RIT DPRL CROHME 2013
DPRL CROHME 2013
Copyright (c) 2013-2014 Lei Hu, Kenny Davila, Francisco Alvaro, Richard Zanibbi
DPRL CROHME 2013 is free software: you can redistribute it and/or modify it under the terms of the GNU General Public License as published by the Free Software Foundation, either version 3 of the License, or (at your option) any later version.
DPRL CROHME 2013 is distributed in the hope that it will be useful, but WITHOUT ANY WARRANTY; without even the implied warranty of MERCHANTABILITY or FITNESS FOR A PARTICULAR PURPOSE. See the GNU General Public License for more details.
You should have received a copy of the GNU General Public License along with DPRL Hidden Markov Model (HMM) Math Symbol Classifier. If not, see http://www.gnu.org/licenses/.
- Lei Hu: email@example.com
- Kenny Davila: firstname.lastname@example.org
- Francisco Alvaro: email@example.com
- Richard Zanibbi: firstname.lastname@example.org
This document is about DPRL's submission for the CROHME 2013. CROHME is the abbreviation of Competition on Recognition of Online Handwritten Mathematical Expression
The handwritten mathematical expression is preprocessed and rendered to an image. Symbol segmentation considers strokes in time series, using a binary AdaBoost classifier to determine which stroke pairs to merge. Then for each stroke, we compute three kinds of shape context features (stroke pair, local neighborhood and global shape contexts) with different scales, 21 stroke pair geometric features and symbol classification scores for the current stroke and stroke pair. The stroke pair shape context features covers the current stroke and the following stroke in time series. The local neighborhood shape context features includes the current stroke and its three nearest neighbor strokes in distance while the global shape context features covers the expression. Principal component analysis (PCA) is used for dimensionality reduction.

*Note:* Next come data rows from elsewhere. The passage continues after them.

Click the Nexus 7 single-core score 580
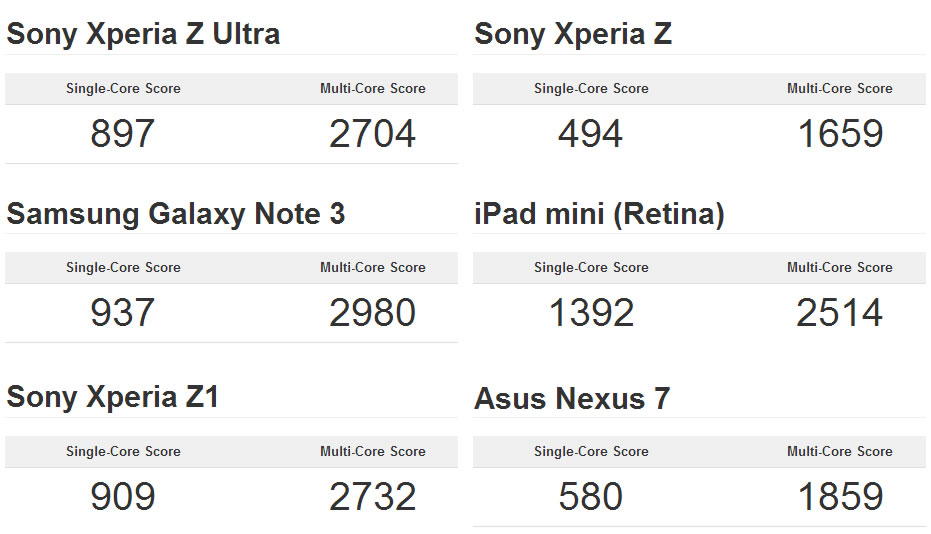Screen dimensions: 931x534 pyautogui.click(x=590, y=497)
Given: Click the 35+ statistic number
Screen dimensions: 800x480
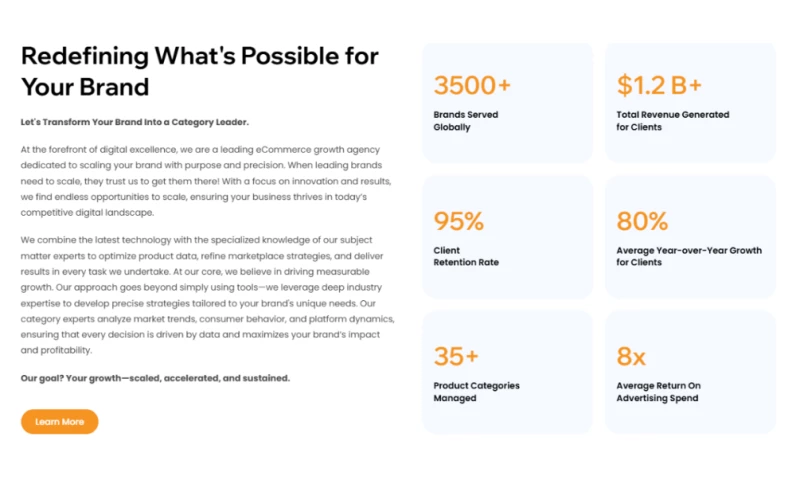Looking at the screenshot, I should [x=456, y=356].
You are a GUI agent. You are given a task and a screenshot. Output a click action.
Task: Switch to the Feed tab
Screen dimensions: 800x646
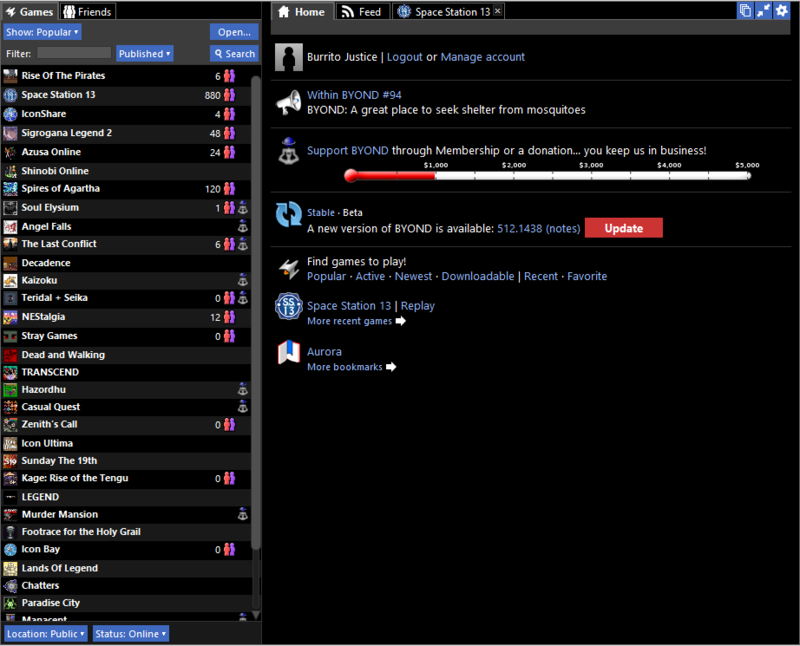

The details of the segmentation can be found in the paper Segmenting Handwritten Math Symbols Using AdaBoost and Multi-Scale Shape Context Features.
Symbol classification is performed by a set of boosted C4.5 decision trees obtained using AdaBoost.M1. Input strokes are resampled using cubic splines, with features including number of strokes, aspect ratio, covariance matrix of sample points, fuzzy histograms of line orientations, and a set of line crossings/cross-counts in different orientations. This produces a single symbol set. More details about the symbol classifier can be found at DPRL_Math_Symbol_Recs.

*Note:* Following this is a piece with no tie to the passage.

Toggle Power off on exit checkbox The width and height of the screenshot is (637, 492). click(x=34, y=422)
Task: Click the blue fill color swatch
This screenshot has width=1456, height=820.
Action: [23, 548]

The parser recursively: 1) groups vertical structures (e.g. fractions, summations and square roots), 2) extracts the dominant operator (e.g. fraction line) in each vertical group, and then 3) locates symbols on the main baseline, and on the main baselines in superscripted and subscripted regions by finding an MST defined over candidate symbol pairs with their associated classes and spatial relationship, and then 4) repeats the procedure in nested regions of vertical structures (e.g. fraction numerators and denominators).
Spatial relationships are classified as inline, superscript or subscript by a Support Vector Machine, using bounding box geometry and a shape context feature for the region around symbol pairs. The details of spatial relationship classifier can be found in the paper A shape-based layout descriptor for classifying spatial relationships in handwritten math.
How to run the codes?
The codes for the spatial relationship classifier are writeen in C++. All the other parts are written in Python. The version of Python we need is Python 2.7.3 or above.
In the src folder, unzip the tree_39.zip before running the code. Because the original file is too big to be uploaded to GitHub. tree_39.txt contains the parameters for the boosted C4.5 decision trees classifier.
The usage is: python DPRL.pyc DPRL_CROHME2013
Both input_path and output_path are abosolute path. The input_path contains the xxx.inkml files need to be recognized and the output_path contains the recognition results xxx.lg with inherited relationships.
The input inkml file is in the format of CROHME and the description of the data file format can be found at CROHME data format. The output .lg file is label graph file and its format can be found at label graph file format. A Label Graph is a labeled adjacency matrix representation for a graph. More details about label graph and inherited relationships can be found in the paper Evaluating structural pattern recognition for handwritten math via primitive label graphs.
Library CROHMELib is needed to produce the .lg file. The details of CROHMElib can be found in CROHMELib document.